А она строила столько чудесных проектов об этой поездке вместе с Пауло!.. Наконец-то она была бы с ним целыми днями, она мечтала о прогулках, о выездах за город, о долгих часах на пляже, когда лежишь и ни о чем не думаешь, – только наслаждаешься счастьем быть вместе. Лишь накануне отъезда он сообщил, что не сможет провести свой отпуск с ней: Артур спешно вызывал его в Сан-Пауло, где неотложные семейные дела требовали его присутствия в течение нескольких дней. Дела чрезвычайной важности, уверял он, и Мануэла поверила. Дала ему уехать, не проронив ни слова протеста, стараясь не расплакаться при расставании. Но теперь, оставшись одна, она уже сомневалась в этих чрезвычайно важных делах, которые решались на пляжах Сантоса и в роскошном отеле… Как знать, может быть, это конец – тот пугавший ее конец, приближение которого она уже чувствовала, как нечто неизбежное?
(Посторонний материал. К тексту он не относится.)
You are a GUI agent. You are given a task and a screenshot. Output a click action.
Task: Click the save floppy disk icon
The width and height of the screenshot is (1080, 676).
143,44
В эти дни ее жизнь протекала однообразно. Она почти не выходила из дома, за исключением вечерних выступлений в варьете и два раза в неделю на уроки танцев, – единственная оставшаяся ей радость. Шопела («мой единственный друг», – думала о нем Мануэла) в Рио не было: он странствовал по девственным лесам штата Мато-Гроссо…

Утро Мануэла проводила в нетерпеливом ожидании почты, по нескольку раз звонила в швейцарскую и спрашивала, не был ли почтальон; однако писем не было, она с трудом сдерживала слезы, а по вечерам с нетерпением дожидалась телеграммы, которая возвестила бы о возвращении Пауло. Мануэла любила его прежней безумной любовью: слушала его излюбленные пластинки, читала его любимые книги стихов, которых не понимала (стихи без знаков препинания, заумные по смыслу), наконец жаловалась на свое одиночество его портрету, висевшему над диваном.